If you can bring some awareness and alertness to the process of your breathing, you’re helping to cut away ignorance at a very basic level. And as you get on familiar terms with the breath, as you become friends with the breath, you find it easier to carry this perspective, this focus, into all your activities. So even as you go through daily life outside the monastery or outside your regular place of practice, you’ve got an inward awareness that you can begin to depend on more and more.

Now, it’s going to take a while to develop it, but as with any skill, the more you stick with it, the better it gets. You can’t expect to get really talented at it right way. So you have to learn how to take pleasure in incremental steps, noticing that the little things that used to knock you over don’t knock you over anymore. It may not seem like a big deal, but it is a big deal: the fact that you’re learning a new way of relating to the difficulties in your life.

Over time, these qualities develop, they grow, so that when bigger issues come, you find that you’ve got at least the raw materials or an inkling of what skills to bring to bear. When aging hits, when illness hits, when separation hits, when death hits, you’re going to have the qualities you can really depend on.

So when thing are difficult, look at them as an opportunity to develop the skills you’re really going to need, and to find that sense of refuge inside.

There’s a chant the monks are often encouraged to memorize before they go out into the forest. It comes from a sutta in which the Buddha tells of how, back in the time when the devas were fighting the asuras, Sakka, the king of the devas, would set up a standard and say to his troops, “If in the battle you get discouraged, look for my standard. As long as my standard is flying high, we’re doing well. Take heart.” It was in that way that he was able to encourage his troops to fight to victory. Then the Buddha adds, of course, that Sakka himself is subject to greed, anger, and delusion, so his standard was not all that reliable. For a meditator going out to the forest, it’s better to take the Triple Gem as your standard. That’s a much more reliable standard, because the Buddha, the Dhamma, the Sangha are not subject to greed, anger, or delusion. Their qualities don’t fade in the face of aging, illness, and death.

So keep them in mind to remind yourself: How did they overcome suffering? How did the Buddha, how did the members of the noble Sangha overcome suffering? It was through developing these qualities that you’re working on right now.

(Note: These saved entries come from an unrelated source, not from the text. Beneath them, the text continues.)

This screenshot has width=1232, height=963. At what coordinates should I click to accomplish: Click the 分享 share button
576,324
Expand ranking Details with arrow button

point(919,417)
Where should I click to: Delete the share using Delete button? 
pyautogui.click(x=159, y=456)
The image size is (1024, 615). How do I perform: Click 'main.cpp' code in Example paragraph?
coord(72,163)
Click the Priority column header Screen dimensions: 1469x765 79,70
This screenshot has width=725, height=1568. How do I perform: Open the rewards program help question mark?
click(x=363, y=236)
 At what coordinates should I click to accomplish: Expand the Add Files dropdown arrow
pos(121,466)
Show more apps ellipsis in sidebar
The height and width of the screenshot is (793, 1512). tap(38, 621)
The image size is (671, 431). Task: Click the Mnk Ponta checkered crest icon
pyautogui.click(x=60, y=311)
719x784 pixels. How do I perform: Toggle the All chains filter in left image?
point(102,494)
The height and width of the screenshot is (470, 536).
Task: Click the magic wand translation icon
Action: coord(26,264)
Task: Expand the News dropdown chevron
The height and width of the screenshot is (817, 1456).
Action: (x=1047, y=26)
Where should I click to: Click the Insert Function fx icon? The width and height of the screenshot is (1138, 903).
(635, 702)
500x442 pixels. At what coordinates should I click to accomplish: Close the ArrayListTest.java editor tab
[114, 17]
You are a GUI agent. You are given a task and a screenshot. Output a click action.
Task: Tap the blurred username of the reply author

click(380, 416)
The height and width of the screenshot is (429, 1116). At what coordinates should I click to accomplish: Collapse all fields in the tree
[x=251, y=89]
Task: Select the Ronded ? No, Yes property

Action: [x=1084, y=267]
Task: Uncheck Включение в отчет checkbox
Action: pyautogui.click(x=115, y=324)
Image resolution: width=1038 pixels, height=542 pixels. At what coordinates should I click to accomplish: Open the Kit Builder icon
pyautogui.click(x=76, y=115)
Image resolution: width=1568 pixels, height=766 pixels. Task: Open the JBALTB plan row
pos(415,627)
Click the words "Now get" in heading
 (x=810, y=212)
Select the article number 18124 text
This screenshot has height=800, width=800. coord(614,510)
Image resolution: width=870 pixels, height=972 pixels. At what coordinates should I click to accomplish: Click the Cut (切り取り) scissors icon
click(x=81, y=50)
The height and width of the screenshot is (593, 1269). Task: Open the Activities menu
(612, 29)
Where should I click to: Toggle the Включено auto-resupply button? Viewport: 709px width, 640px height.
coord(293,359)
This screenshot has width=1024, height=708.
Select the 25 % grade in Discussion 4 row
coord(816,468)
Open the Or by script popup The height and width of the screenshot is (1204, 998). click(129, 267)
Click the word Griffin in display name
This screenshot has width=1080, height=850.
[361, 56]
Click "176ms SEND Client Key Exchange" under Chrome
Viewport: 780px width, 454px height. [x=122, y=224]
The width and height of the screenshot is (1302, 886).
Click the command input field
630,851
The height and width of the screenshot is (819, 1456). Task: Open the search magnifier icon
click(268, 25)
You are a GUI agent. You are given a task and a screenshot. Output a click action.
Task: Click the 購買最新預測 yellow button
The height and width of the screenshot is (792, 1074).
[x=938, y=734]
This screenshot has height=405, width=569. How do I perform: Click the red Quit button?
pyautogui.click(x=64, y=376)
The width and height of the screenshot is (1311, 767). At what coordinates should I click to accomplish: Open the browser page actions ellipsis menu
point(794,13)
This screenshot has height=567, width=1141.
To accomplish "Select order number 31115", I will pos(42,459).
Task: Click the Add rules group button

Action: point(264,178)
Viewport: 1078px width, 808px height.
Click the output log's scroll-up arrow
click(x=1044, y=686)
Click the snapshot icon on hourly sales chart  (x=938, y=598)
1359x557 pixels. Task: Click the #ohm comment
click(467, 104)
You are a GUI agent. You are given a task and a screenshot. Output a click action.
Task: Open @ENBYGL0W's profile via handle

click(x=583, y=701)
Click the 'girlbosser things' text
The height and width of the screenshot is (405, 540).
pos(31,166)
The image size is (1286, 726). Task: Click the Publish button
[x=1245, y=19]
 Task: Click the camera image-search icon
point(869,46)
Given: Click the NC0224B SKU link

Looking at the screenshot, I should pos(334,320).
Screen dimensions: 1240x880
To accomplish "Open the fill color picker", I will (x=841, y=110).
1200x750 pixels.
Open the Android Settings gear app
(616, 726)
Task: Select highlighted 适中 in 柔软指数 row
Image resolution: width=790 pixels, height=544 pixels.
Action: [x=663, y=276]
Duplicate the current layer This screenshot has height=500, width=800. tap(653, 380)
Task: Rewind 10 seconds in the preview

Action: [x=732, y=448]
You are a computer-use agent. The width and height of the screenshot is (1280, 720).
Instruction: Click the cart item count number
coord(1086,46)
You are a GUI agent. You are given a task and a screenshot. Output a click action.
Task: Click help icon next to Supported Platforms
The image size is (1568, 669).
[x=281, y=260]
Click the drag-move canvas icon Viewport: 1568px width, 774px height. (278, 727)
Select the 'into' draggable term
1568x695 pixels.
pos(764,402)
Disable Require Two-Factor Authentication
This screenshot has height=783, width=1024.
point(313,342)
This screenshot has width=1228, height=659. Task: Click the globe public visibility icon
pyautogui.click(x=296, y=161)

So whatever the danger, whatever the difficulty, look to these qualities as your way out. Sometimes when things are difficult, we learn to depend on our physical comforts. We learn to depend on other things aside from the Triple Gem, aside from these qualities, so that these qualities don’t get exercised enough. So sometimes you have to put yourself in difficult situations to force yourself to learn to develop these qualities. The more you realize you have to depend on them, the more they tend to grow.

I’ve noticed of Ajaan Fuang’s lay students in Thailand that the ones who are still really devoted to the practice are the ones who have major difficulties in their lives—illness, family problems—because they realize that holding on to the practice is a matter of life and death. The ones that don’t have that sense of urgency tend to have drifted off into other things.

So try to maintain that sense of urgency in your practice. Be willing to test it, put yourself in a situation where you have to depend on your concentration or on your discernment to get through, because it really is a matter of life and death: the life of the mind’s goodness, the life of the mind’s happiness. Qualities of the practice are what will keep it going, no matter what else happens in the world around you.